Coming from Nodejs, I could do something like:
// given an array `list` of objects with a field `fruit`:
fruits = list.map(el => el.fruit) # which will return an array of fruit strings
Any way to do that in an elegant one liner in golang?
I know I can do it with a range loop, but I am looking for the possibility of a one liner solution
CodePudding user response:
In Go, arrays are inflexible (because their length is encoded in their type) and costly to pass to functions (because a function operates on a copy of its array arguments). I'm assuming you'd like to operate on slices rather than on arrays.
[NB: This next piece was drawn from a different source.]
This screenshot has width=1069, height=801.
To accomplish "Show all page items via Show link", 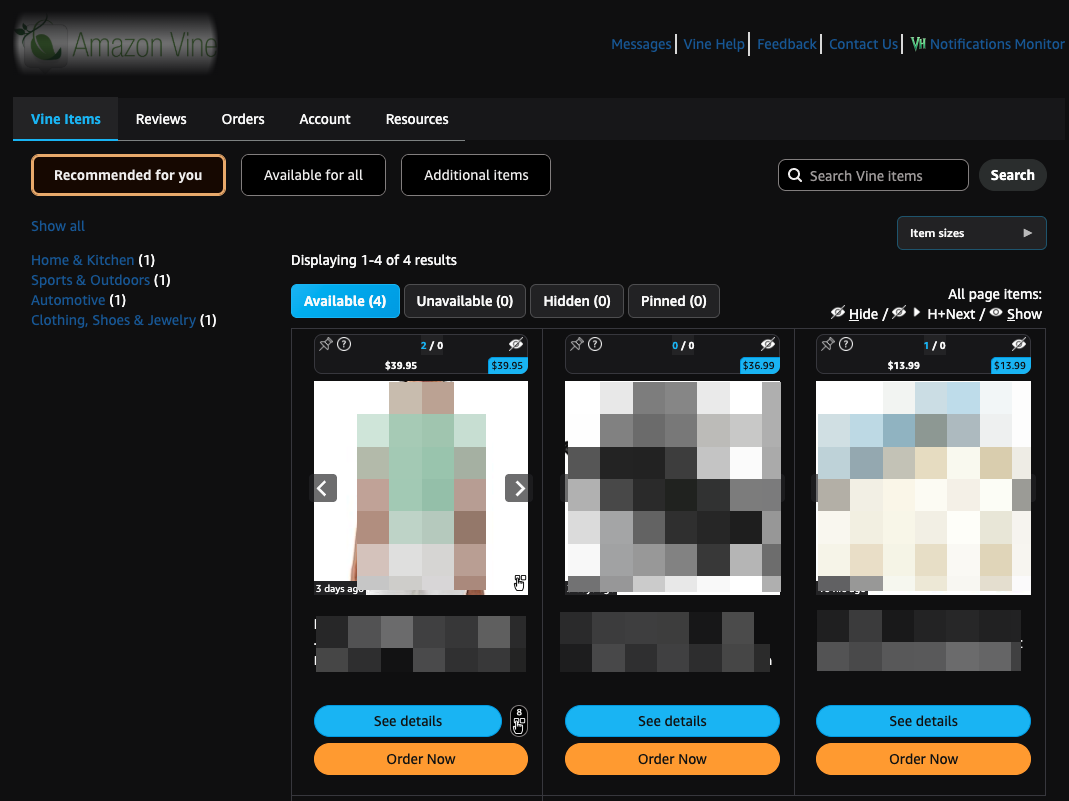I will [1024, 314].

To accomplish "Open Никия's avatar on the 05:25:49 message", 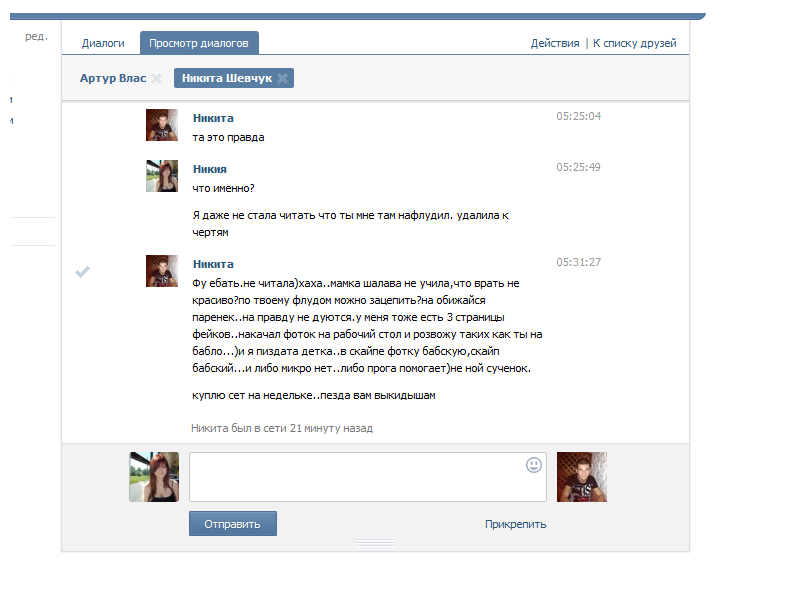I will (x=162, y=176).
Because methods cannot take additional type arguments, you cannot simply declare a generic Map
method in Go. However, you can define Map
as a generic function:
func Map[T, U any](ts []T, f func(T) U) []U {
us := make([]U, len(ts))
for i := range ts {
us[i] = f(ts[i])
}
return us
}
Then you can write the following code,
names := []string{"Alice", "Bob", "Carol"}
fmt.Println(Map(names, utf8.RuneCountInString))
which prints [5 3 5]
to stdout (try it out in this Playground).
Go 1.18 saw the addition of a golang.org/x/exp/slices
package, which provides many convenient operations on slices, but a map function is noticeably absent from it. If I remember correctly, that omission was the result of a conscious decision: in Go, you don't want to hide the cost of operations (here, the allocation of a new slice) behind one-liners. Russ Cox ultimately elected to drop Map
from the proposal because it's
probably better as part of a more comprehensive streams API somewhere else.
CodePudding user response:
You can use this package https://pkg.go.dev/github.com/samber/lo#Map
or you can see the code in that repo.